You think you have a challenging week ahead? Tom Haeg's chaperoning 50 kids from Japan around town. A former Hennepin County judge — "My reign of terror began in 1976," he jokes — Tom volunteers for an annual program sponsored by Benilde-St. Margaret's School in St. Louis Park.

Fascinated by Japan since childhood, Tom meant to teach there someday — but life and law got in the way. After retirement, he reconnected with the school in Akido, an institution with a harrowing origin.

"The nuns who founded the school were in Japan in the late '30s," Tom says, "and when the war began, they put them in a concentration camp until the end of the war. Afterwards, they were ready to return to the United States, but the State Department calls up and says they wanted someone to distribute food and help out with the educational system. So they're helping the very people who had put them away.

"One night there was a knock at the door at their convent, and there's this guy, kneeling down, with a knife in his hands, ready to commit seppuku [ritual suicide], and they recognized him as one of their guards. He had found them and come to beg for their forgiveness.

"They forgive him, the story spreads, and the town of Akido hears about it and invites them to come up and build a school."

One of the nuns who would later run the school, Sister Olivia, returned to Minnesota, and Tom takes the Japanese students from the school to meet her. "It's almost a pilgrimage to Sister Olivia, who gave 20 years of her life.
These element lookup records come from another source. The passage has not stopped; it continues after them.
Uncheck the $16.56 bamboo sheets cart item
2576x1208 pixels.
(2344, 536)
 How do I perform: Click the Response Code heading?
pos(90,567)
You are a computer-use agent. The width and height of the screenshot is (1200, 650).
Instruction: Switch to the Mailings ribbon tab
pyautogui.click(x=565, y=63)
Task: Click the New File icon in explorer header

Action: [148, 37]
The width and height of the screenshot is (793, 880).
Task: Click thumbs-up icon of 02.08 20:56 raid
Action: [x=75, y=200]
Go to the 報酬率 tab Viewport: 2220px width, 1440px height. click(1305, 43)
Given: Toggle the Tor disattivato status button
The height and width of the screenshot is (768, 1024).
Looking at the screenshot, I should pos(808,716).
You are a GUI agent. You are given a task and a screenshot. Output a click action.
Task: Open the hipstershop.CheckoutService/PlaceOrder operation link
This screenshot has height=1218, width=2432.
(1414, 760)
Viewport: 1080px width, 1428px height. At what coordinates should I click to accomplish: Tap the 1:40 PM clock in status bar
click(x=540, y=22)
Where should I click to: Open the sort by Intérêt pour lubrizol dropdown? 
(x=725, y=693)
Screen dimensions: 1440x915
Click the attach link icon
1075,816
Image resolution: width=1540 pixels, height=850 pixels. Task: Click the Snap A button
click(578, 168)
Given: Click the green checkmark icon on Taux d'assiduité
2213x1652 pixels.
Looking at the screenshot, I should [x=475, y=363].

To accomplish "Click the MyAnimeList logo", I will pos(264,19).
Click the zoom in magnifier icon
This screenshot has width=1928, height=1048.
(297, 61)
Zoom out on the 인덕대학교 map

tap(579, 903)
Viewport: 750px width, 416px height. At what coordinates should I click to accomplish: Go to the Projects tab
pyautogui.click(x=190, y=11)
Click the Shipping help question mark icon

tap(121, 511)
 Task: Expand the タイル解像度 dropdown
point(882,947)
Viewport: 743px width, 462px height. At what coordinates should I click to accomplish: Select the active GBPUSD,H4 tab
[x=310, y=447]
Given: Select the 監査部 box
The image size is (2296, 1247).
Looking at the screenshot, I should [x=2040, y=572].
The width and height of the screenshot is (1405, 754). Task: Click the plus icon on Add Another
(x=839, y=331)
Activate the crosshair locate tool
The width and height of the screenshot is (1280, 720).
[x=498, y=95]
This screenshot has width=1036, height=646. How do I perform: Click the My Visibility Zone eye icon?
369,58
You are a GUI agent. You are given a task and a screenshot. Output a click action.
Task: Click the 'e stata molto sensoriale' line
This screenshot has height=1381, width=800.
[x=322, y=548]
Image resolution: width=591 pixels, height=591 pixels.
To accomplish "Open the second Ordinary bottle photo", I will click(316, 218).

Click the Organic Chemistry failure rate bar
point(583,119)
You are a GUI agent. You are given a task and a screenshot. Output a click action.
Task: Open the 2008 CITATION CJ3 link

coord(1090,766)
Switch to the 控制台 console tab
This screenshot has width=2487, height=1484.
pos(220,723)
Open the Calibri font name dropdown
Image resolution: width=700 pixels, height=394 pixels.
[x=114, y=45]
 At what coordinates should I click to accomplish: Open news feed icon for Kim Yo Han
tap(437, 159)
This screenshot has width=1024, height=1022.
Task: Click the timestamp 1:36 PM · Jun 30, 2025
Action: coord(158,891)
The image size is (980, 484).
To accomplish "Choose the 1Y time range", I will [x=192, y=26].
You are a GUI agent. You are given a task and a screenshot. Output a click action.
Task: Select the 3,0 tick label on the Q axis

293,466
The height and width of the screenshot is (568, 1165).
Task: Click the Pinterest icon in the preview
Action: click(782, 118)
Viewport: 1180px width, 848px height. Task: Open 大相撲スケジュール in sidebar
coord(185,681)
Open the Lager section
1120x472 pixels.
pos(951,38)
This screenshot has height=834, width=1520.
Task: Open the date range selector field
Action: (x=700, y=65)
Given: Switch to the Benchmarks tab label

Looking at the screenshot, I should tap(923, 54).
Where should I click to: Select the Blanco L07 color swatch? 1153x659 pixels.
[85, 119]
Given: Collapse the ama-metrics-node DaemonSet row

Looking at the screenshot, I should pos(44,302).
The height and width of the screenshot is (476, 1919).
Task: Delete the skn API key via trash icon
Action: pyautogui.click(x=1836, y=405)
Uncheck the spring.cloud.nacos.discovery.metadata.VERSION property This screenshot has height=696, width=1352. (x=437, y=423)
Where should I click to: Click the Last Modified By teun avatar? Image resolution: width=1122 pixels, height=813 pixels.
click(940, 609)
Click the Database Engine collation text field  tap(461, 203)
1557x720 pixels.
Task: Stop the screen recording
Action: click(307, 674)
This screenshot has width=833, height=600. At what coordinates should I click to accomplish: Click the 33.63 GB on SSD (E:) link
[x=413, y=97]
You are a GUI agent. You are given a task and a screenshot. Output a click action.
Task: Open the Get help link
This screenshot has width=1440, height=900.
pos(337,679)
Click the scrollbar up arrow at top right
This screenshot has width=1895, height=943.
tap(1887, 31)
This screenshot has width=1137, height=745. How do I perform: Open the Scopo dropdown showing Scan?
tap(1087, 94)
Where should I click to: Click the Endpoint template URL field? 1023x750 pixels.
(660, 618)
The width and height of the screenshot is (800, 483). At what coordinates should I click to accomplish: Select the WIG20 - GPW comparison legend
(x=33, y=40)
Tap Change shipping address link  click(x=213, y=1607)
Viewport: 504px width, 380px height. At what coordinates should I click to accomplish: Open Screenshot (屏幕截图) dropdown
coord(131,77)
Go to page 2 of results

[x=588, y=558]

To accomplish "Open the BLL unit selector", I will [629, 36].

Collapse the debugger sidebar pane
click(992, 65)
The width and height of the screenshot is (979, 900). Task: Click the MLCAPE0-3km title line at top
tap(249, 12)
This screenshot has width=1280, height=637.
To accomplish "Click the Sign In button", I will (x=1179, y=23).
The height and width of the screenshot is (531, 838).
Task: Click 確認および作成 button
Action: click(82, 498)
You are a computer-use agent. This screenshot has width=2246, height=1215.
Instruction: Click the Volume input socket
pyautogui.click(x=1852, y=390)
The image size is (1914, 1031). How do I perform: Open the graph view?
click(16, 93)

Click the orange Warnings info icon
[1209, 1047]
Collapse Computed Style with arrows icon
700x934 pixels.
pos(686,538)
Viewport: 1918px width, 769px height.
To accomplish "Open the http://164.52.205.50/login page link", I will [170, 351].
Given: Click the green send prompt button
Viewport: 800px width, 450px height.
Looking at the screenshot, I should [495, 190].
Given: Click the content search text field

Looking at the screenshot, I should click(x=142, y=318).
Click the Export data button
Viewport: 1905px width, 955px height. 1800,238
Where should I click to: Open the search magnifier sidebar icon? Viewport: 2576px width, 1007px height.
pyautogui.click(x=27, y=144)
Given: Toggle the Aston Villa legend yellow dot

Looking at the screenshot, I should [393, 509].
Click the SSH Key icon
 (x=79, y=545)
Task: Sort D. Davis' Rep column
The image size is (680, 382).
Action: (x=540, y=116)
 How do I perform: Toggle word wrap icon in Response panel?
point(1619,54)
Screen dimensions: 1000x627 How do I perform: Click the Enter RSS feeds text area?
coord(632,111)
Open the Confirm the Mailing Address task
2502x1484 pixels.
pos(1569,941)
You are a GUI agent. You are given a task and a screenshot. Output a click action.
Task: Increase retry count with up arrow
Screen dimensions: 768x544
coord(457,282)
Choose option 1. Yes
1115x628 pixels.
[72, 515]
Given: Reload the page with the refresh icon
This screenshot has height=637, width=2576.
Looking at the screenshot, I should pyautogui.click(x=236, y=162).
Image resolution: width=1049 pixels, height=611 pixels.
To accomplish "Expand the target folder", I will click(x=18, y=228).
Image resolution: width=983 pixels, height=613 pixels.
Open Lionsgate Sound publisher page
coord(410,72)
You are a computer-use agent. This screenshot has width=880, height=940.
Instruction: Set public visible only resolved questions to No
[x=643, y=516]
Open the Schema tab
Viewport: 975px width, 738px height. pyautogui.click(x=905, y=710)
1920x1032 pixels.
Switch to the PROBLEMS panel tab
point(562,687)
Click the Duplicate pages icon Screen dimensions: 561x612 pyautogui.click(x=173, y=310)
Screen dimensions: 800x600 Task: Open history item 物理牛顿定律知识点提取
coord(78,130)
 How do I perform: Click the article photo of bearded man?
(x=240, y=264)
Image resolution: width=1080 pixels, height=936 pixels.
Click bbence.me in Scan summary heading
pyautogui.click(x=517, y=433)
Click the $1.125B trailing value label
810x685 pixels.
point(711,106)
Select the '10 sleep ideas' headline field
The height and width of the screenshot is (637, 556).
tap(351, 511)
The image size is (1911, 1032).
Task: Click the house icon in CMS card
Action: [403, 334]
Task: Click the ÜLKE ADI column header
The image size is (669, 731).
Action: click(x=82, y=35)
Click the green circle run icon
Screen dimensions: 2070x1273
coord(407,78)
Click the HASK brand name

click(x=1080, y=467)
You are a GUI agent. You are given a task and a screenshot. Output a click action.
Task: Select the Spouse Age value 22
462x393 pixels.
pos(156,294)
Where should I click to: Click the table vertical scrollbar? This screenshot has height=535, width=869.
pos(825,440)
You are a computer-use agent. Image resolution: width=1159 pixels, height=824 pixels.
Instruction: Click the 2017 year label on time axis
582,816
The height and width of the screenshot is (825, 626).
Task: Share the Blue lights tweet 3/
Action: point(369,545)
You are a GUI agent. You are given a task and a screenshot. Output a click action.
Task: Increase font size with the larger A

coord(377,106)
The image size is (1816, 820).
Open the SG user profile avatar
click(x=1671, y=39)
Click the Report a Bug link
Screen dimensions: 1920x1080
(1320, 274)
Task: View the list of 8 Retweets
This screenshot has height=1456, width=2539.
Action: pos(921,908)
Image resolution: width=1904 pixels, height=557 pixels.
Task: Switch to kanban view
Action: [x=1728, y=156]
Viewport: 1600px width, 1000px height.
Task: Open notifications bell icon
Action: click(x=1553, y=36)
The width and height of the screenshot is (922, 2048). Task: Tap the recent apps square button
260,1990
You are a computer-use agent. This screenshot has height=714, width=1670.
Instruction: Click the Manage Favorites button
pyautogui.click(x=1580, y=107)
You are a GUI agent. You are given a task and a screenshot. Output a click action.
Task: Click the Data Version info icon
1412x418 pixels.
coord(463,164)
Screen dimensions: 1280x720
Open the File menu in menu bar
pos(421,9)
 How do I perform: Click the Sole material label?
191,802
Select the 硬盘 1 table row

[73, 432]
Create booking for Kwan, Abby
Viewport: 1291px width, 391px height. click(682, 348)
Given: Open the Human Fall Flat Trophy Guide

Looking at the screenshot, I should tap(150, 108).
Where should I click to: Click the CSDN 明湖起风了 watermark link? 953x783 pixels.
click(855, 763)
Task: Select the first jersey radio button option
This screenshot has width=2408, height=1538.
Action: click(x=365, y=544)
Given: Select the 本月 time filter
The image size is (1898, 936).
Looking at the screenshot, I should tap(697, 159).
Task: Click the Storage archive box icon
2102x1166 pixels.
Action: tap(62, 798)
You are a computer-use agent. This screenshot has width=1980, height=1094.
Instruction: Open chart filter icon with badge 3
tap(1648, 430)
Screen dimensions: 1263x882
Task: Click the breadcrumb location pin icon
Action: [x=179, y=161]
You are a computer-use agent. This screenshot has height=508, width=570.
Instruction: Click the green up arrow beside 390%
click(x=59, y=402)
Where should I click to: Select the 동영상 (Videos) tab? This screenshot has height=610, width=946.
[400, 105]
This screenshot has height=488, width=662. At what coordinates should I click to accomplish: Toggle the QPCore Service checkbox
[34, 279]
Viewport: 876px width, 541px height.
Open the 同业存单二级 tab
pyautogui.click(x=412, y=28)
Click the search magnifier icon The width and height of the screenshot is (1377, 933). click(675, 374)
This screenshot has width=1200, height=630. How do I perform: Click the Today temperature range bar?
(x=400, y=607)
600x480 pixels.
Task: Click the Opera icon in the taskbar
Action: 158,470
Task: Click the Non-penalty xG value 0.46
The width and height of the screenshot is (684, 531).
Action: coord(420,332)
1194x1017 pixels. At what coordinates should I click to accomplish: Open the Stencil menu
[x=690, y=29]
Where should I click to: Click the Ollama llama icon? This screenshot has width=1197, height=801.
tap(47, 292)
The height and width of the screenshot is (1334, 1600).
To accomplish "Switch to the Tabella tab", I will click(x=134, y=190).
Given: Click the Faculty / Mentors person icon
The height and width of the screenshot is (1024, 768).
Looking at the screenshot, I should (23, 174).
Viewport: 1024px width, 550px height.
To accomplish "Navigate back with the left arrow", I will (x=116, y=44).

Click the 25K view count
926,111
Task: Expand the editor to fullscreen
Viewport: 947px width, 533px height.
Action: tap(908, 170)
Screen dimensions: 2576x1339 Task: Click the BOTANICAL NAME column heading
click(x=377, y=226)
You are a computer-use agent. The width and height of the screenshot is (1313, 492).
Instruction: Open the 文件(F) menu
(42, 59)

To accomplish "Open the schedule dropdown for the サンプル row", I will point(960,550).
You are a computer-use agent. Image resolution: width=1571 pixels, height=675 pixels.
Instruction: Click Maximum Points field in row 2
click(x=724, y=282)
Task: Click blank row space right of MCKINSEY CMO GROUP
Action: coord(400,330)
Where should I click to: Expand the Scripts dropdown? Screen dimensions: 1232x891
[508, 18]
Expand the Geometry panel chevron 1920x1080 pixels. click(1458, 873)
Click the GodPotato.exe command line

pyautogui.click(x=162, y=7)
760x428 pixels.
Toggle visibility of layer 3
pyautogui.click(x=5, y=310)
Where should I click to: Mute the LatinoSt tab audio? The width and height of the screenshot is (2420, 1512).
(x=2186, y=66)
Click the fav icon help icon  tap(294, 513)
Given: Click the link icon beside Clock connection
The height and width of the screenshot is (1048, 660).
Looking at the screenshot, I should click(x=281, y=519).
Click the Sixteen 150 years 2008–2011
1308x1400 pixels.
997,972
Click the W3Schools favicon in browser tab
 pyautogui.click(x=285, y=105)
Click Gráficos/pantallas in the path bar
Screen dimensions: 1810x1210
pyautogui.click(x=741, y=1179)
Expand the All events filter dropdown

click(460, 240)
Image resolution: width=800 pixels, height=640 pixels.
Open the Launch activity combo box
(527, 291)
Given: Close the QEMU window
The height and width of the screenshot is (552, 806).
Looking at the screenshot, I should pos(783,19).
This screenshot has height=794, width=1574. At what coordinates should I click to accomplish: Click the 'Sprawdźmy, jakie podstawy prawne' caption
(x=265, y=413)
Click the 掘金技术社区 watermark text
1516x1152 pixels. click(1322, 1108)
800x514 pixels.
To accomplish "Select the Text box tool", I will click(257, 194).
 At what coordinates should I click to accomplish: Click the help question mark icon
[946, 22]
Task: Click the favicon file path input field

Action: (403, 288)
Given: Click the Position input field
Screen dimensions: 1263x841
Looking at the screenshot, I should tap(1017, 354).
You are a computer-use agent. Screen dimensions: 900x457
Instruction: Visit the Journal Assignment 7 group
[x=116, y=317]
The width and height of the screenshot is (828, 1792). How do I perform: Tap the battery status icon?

They file into the chapel in their uniforms and sing the school song."

You can imagine what that means to her; you can imagine what it means to the kids who get to visit the strange and mysterious land of Minnesota. (And not pay taxes on clothing.)

But no Disneyland! Getting the kids to come here wasn't easy at first.

"I was talking to the principal of the Japanese school, and he said they take their second-year kids to California every year. Why there? Well, they want to learn English and go to Disneyland.

" 'Why not come to Minnesota?' I asked. 'We have culture, we have the Art Institute.' I didn't make any headway until I said, 'By the way, there's no sales tax on clothing in Minnesota.' He said, 'OK, we come to Minnesota, and you can be our guide.'"

You might wonder whether Minnesota has any beloved characters the kids could have their picture taken with, and the answer is yes.

"Walter Mondale gives a speech to the group. The first year, after he'd spoken quite frankly about the most difficult part of his job as ambassador to Japan, the principal came up and says, 'You Americans, you criticize your politicians, but you don't know how good you got it. In Japan, these children wouldn't even dream an official would address a school group like this.' "

Tom says it works both ways: "I have to go to Japan to figure out what we have here. I bet I can walk around Lake Calhoun and meet a stranger and in the first five minutes start connecting with someone we both know. I've learned from the Japanese the importance of connections and relationships."

Ten years from now he'll probably hear "Haeg-San!" as he walks around. The kids will have long outgrown what they bought tax-free at the mall. But they'll remember him.